Work instructions → Copy the records exactly. Include every line.

The data →
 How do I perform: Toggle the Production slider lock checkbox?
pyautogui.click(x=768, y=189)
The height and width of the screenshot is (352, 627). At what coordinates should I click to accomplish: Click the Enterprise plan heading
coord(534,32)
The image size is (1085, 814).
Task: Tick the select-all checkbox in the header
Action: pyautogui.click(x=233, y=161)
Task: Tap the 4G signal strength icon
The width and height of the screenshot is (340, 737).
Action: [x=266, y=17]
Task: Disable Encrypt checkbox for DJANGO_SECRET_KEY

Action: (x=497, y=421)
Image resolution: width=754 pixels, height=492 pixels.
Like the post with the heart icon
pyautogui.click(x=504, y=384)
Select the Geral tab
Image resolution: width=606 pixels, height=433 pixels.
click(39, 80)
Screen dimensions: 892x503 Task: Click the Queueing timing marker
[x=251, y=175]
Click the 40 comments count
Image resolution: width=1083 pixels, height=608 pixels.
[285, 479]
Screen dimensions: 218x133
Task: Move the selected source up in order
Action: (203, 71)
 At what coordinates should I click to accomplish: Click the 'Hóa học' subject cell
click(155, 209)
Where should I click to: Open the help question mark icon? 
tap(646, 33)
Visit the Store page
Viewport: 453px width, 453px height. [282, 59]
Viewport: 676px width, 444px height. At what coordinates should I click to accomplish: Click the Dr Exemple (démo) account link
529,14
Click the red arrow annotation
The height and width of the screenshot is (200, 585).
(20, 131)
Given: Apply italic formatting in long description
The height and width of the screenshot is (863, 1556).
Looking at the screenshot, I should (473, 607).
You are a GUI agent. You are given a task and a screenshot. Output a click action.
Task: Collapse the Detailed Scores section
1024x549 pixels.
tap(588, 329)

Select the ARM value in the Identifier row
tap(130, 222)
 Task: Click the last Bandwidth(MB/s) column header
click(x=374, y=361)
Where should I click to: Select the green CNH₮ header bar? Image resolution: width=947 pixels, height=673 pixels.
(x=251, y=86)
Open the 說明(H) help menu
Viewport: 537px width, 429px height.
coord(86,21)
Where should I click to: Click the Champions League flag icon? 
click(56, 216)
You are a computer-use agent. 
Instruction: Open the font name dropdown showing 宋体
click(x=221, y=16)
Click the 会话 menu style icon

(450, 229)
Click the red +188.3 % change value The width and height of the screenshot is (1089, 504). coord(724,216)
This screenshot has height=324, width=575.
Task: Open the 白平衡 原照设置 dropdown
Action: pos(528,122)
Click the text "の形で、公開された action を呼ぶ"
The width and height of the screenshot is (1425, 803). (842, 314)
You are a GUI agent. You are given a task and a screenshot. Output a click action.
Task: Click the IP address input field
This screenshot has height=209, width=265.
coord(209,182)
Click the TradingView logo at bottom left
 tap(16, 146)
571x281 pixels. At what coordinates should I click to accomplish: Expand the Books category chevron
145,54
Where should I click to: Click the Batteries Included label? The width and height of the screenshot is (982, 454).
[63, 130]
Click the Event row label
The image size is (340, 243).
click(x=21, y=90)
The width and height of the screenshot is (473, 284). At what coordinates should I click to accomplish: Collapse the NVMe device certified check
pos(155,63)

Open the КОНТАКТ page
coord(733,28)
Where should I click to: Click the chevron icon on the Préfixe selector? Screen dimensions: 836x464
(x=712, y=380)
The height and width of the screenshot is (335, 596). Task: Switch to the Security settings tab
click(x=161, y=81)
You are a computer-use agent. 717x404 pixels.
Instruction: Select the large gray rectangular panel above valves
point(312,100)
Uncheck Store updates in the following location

Completed task →
 How do I perform: Toggle the Production slider lock checkbox?
pyautogui.click(x=768, y=189)
The height and width of the screenshot is (352, 627). At what coordinates should I click to accomplish: Click the Enterprise plan heading
coord(534,32)
The image size is (1085, 814).
Task: Tick the select-all checkbox in the header
Action: pyautogui.click(x=233, y=161)
Task: Tap the 4G signal strength icon
The width and height of the screenshot is (340, 737).
Action: [x=266, y=17]
Task: Disable Encrypt checkbox for DJANGO_SECRET_KEY

Action: (x=497, y=421)
Image resolution: width=754 pixels, height=492 pixels.
Like the post with the heart icon
pyautogui.click(x=504, y=384)
Select the Geral tab
Image resolution: width=606 pixels, height=433 pixels.
click(39, 80)
Screen dimensions: 892x503 Task: Click the Queueing timing marker
[x=251, y=175]
Click the 40 comments count
Image resolution: width=1083 pixels, height=608 pixels.
[285, 479]
Screen dimensions: 218x133
Task: Move the selected source up in order
Action: (203, 71)
 At what coordinates should I click to accomplish: Click the 'Hóa học' subject cell
click(155, 209)
Where should I click to: Open the help question mark icon? 
tap(646, 33)
Visit the Store page
Viewport: 453px width, 453px height. [282, 59]
Viewport: 676px width, 444px height. At what coordinates should I click to accomplish: Click the Dr Exemple (démo) account link
529,14
Click the red arrow annotation
The height and width of the screenshot is (200, 585).
(20, 131)
Given: Apply italic formatting in long description
The height and width of the screenshot is (863, 1556).
Looking at the screenshot, I should (473, 607).
You are a GUI agent. You are given a task and a screenshot. Output a click action.
Task: Collapse the Detailed Scores section
1024x549 pixels.
tap(588, 329)

Select the ARM value in the Identifier row
tap(130, 222)
 Task: Click the last Bandwidth(MB/s) column header
click(x=374, y=361)
Where should I click to: Select the green CNH₮ header bar? Image resolution: width=947 pixels, height=673 pixels.
(x=251, y=86)
Open the 說明(H) help menu
Viewport: 537px width, 429px height.
coord(86,21)
Where should I click to: Click the Champions League flag icon? 
click(56, 216)
You are a computer-use agent. 
Instruction: Open the font name dropdown showing 宋体
click(x=221, y=16)
Click the 会话 menu style icon

(450, 229)
Click the red +188.3 % change value The width and height of the screenshot is (1089, 504). coord(724,216)
This screenshot has height=324, width=575.
Task: Open the 白平衡 原照设置 dropdown
Action: pos(528,122)
Click the text "の形で、公開された action を呼ぶ"
The width and height of the screenshot is (1425, 803). (842, 314)
You are a GUI agent. You are given a task and a screenshot. Output a click action.
Task: Click the IP address input field
This screenshot has height=209, width=265.
coord(209,182)
Click the TradingView logo at bottom left
 tap(16, 146)
571x281 pixels. At what coordinates should I click to accomplish: Expand the Books category chevron
145,54
Where should I click to: Click the Batteries Included label? The width and height of the screenshot is (982, 454).
[63, 130]
Click the Event row label
The image size is (340, 243).
click(x=21, y=90)
The width and height of the screenshot is (473, 284). At what coordinates should I click to accomplish: Collapse the NVMe device certified check
pos(155,63)

Open the КОНТАКТ page
coord(733,28)
Where should I click to: Click the chevron icon on the Préfixe selector? Screen dimensions: 836x464
(x=712, y=380)
The height and width of the screenshot is (335, 596). Task: Switch to the Security settings tab
click(x=161, y=81)
You are a computer-use agent. 717x404 pixels.
Instruction: Select the large gray rectangular panel above valves
point(312,100)
Uncheck Store updates in the following location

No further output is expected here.